Understanding multi-stage builds is valuable for **producing small, secure production images**, so it's important practical knowledge for building production-quality Docker images.

The problem it solves is real and common: building an application requires **build tools** (compilers, SDKs, dev dependencies) that the **final production image shouldn't contain** — including them bloats the image (larger size, slower deployments and pulls) and increases the **attack surface** (more installed software means more potential vulnerabilities). **Multi-stage builds** solve this elegantly by using multiple `FROM` stages: building the application in a stage with all the tools, then **copying only the final artifacts** (`--from=build`) into a clean, minimal final stage that excludes everything else.
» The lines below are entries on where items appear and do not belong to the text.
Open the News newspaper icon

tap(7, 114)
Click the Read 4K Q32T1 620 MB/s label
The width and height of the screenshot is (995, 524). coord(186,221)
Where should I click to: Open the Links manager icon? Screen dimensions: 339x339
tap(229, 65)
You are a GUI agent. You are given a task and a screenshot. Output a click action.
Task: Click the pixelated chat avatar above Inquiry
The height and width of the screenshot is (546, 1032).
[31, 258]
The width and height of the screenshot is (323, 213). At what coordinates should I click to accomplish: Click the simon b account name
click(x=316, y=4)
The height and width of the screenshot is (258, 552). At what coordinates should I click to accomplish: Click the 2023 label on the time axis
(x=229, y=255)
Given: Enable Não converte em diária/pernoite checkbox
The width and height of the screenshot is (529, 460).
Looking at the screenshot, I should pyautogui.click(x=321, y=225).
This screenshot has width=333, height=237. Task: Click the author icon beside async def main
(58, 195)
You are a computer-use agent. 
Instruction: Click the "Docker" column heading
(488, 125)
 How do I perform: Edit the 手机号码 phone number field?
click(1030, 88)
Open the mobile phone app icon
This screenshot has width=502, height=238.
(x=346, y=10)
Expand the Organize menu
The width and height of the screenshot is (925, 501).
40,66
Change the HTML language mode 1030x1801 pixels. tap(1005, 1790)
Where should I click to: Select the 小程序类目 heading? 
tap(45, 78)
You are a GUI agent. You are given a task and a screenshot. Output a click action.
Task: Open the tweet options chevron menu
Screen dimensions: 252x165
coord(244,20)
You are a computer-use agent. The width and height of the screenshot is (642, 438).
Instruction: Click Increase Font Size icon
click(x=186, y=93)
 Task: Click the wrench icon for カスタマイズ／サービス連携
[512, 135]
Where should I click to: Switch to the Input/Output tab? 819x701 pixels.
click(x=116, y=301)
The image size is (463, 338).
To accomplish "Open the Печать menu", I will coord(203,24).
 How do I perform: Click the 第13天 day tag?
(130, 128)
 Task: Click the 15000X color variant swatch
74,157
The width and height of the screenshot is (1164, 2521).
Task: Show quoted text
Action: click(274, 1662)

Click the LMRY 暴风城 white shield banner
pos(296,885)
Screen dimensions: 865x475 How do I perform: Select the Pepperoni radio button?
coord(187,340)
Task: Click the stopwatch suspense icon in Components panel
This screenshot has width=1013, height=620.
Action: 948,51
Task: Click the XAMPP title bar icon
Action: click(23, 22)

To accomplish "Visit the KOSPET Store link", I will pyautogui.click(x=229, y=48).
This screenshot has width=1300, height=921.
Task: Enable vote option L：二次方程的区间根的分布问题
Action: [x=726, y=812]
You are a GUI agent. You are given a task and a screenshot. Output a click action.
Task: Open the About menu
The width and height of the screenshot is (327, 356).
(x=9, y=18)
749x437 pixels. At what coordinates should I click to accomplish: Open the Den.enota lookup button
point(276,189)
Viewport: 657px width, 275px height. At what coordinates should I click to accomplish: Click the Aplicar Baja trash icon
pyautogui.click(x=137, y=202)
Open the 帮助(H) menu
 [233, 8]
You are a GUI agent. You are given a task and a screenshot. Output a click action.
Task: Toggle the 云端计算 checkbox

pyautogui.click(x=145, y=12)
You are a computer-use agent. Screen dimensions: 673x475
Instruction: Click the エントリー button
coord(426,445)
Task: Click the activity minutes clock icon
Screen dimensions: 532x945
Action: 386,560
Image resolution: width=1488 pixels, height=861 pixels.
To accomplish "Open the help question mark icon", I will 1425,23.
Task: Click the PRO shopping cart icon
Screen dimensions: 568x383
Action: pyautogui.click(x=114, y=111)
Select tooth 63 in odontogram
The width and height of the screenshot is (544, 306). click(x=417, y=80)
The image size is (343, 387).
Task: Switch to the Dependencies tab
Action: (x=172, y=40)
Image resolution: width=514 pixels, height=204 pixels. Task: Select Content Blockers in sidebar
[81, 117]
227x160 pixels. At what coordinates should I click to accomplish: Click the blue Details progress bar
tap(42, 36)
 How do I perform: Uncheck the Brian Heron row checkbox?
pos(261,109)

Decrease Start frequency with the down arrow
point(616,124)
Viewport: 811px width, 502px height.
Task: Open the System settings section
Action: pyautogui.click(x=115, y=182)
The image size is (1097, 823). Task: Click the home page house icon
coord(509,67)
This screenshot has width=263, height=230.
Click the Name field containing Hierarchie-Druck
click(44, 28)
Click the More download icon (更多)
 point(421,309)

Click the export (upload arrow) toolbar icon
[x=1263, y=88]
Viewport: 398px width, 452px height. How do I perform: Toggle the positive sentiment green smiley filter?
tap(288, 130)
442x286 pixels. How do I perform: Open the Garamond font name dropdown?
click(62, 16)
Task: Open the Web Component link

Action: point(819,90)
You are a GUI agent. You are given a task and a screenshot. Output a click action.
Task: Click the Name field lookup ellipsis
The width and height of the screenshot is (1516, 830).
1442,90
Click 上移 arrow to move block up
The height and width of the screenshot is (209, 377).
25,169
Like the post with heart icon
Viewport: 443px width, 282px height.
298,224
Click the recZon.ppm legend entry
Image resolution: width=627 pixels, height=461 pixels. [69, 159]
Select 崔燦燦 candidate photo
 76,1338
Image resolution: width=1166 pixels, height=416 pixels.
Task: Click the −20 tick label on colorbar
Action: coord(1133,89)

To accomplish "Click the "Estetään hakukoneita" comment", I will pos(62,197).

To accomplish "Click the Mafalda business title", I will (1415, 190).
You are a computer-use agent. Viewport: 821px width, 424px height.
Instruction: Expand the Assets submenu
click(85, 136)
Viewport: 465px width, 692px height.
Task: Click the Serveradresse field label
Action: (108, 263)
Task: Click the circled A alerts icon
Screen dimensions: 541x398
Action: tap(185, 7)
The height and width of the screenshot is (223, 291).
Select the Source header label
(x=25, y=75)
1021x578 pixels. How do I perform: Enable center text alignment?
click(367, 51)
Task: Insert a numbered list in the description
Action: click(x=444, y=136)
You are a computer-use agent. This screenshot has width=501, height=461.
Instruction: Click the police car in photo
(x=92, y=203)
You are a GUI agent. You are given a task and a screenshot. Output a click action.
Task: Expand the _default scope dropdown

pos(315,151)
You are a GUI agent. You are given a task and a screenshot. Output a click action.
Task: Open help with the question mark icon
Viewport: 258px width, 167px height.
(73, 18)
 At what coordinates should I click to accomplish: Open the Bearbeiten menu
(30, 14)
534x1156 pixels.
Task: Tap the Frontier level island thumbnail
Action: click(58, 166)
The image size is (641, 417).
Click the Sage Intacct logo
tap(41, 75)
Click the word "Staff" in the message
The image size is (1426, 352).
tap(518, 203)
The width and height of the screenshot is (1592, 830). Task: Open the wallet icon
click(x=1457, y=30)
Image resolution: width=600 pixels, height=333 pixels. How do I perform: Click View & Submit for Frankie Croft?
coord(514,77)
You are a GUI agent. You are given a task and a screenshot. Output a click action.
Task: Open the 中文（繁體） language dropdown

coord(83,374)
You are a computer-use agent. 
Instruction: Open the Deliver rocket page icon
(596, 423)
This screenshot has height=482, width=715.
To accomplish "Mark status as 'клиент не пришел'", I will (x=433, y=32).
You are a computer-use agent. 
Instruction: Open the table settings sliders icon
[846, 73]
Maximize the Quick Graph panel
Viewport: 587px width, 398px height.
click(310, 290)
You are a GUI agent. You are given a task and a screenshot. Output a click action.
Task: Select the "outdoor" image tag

This produces images that are **dramatically smaller** (often 10x+ smaller — just the runtime and artifacts) and **more secure** (no build tools or unnecessary packages to exploit), while keeping everything in a single Dockerfile (no separate build scripts).

This pattern is standard for compiled languages (Go, Rust, Java, where the compiler isn't needed at runtime) and for frontend/Node builds (where build tooling and source aren't needed in production).

Since small, secure production images matter for deployment speed, storage, and security, and since multi-stage builds are the standard, effective technique for achieving them (separating the build environment from the lean runtime image), understanding multi-stage builds — the bloat/security problem they solve, how they work, and their benefits — is valuable, frequently-applied knowledge for building production-quality Docker images, a best practice widely used in real-world Dockerfiles and a key skill for producing efficient, secure containerized applications.